DmozParser questions

classic Classic list List threaded Threaded
1 message Options
Reply | Threaded
Open this post in threaded view
|

DmozParser questions

Andy Markham
Following the instructions in the Nutch tutorial, I downloaded the DMOZ file
content.rdf.u8, which is roughly 2GB and has 36.9M entries.  I then ran the
command to grab a subset of those URLS:

bin/nutch org.apache.nutch.tools.DmozParser content.rdf.u8 -subset 5000 >
dmoz/urls

According to the Tuturial, the -subset 5000 option tells it to grab one out
of every 5000 URLs.  As such, I was expecting to see somwhere in the
neighborhood of 7000 (36.9M/5000=7380) URLs in the dmoz/urls file.  However,
instead the file contained only 906 URLs.

For grins, I thought I'd try another run at it using -subset 7500.  The
result was 587 URLs.

There is no information in the log files,  fyi.
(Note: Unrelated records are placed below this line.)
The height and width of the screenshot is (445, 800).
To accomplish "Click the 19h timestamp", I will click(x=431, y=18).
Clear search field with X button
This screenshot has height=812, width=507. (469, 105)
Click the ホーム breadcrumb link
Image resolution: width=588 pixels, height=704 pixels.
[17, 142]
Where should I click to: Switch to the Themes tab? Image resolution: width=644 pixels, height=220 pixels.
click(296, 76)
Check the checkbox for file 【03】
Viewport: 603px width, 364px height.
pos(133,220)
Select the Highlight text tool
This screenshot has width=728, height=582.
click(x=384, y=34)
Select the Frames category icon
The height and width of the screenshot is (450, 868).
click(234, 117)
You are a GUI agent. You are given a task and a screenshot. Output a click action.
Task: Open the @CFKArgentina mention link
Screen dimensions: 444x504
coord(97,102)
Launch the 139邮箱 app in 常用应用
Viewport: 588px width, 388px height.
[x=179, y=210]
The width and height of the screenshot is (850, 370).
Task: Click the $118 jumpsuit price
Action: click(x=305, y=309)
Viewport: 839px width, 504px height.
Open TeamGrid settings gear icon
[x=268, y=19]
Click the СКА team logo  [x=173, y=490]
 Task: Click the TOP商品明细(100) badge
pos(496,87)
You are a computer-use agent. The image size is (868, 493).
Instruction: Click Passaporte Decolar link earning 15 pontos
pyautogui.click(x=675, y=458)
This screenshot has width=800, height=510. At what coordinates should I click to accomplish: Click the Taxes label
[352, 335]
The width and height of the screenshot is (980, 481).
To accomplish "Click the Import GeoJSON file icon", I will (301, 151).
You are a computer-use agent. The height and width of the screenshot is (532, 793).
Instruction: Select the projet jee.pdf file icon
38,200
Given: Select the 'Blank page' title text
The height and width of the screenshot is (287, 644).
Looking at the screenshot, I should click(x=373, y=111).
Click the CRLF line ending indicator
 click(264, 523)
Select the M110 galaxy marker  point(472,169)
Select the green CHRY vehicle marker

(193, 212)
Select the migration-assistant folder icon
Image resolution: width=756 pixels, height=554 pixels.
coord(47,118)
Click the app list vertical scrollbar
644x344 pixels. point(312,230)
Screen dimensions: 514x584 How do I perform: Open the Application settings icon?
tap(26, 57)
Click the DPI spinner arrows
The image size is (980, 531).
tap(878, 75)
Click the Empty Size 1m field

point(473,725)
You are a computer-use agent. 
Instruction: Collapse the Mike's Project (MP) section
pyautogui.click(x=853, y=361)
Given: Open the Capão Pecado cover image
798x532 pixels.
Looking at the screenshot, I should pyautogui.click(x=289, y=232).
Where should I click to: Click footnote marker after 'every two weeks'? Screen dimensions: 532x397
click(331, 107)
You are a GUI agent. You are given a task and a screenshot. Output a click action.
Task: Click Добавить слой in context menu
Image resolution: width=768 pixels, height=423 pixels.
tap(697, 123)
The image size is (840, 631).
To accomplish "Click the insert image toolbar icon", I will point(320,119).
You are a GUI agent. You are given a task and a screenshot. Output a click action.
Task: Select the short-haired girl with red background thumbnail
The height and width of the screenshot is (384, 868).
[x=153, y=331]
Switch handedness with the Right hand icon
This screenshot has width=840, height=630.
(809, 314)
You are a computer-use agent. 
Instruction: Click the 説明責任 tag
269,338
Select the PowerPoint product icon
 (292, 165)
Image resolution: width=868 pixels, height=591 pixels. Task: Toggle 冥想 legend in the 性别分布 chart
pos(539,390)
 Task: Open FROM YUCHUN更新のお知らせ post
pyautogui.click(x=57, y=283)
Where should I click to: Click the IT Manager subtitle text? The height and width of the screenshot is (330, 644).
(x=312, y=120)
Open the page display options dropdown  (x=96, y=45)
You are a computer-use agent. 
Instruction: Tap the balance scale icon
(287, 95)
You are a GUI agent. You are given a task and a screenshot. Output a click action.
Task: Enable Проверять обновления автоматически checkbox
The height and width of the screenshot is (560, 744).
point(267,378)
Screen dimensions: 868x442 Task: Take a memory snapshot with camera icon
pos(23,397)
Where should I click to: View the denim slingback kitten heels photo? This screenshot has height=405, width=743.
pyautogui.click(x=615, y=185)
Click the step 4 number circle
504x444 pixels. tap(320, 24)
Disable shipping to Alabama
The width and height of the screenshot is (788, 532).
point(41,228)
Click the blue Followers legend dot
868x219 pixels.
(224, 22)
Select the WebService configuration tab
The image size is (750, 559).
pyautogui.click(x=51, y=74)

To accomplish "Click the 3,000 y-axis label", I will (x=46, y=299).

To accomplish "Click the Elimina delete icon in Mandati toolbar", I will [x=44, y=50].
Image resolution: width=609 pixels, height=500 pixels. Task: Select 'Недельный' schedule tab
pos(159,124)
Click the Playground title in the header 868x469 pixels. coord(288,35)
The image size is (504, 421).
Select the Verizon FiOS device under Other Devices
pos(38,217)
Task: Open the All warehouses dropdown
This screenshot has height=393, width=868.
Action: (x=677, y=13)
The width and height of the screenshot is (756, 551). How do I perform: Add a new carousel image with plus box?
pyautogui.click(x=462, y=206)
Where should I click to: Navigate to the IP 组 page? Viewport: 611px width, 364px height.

When comparing the numbers above it's almost like DmozParser is taking the
subset value, multiplying it by a number slightly larger than 8 and then
grabbing one out of every <subset>*8.2 lines.

36.9M/(5000*8.2) = 900
36.9M/(7500*8.2) = 615

Any hints?

I sure hope I'm not being obtuse, but I've looked around a bit for more
info, to no avail.  Also, I realize this seems like picking nits, because if
I'm looking for 7000 URLs, I can simpy adjust the submit number using my
math above, but I'd just like to make sure I understand things...

Also, as many know the NutchTutorial page on the Nutch Wiki is not
up-to-date with 0.8.  Is there any chance that if I rewrite it and send the
diffs to someone, they'll actually get applied to the Wiki?  I'm also more
than willing to change the page directly (it IS a wiki), but can't seem to
figure out how!  Again, could be the obtuse thing...

Best,
Andy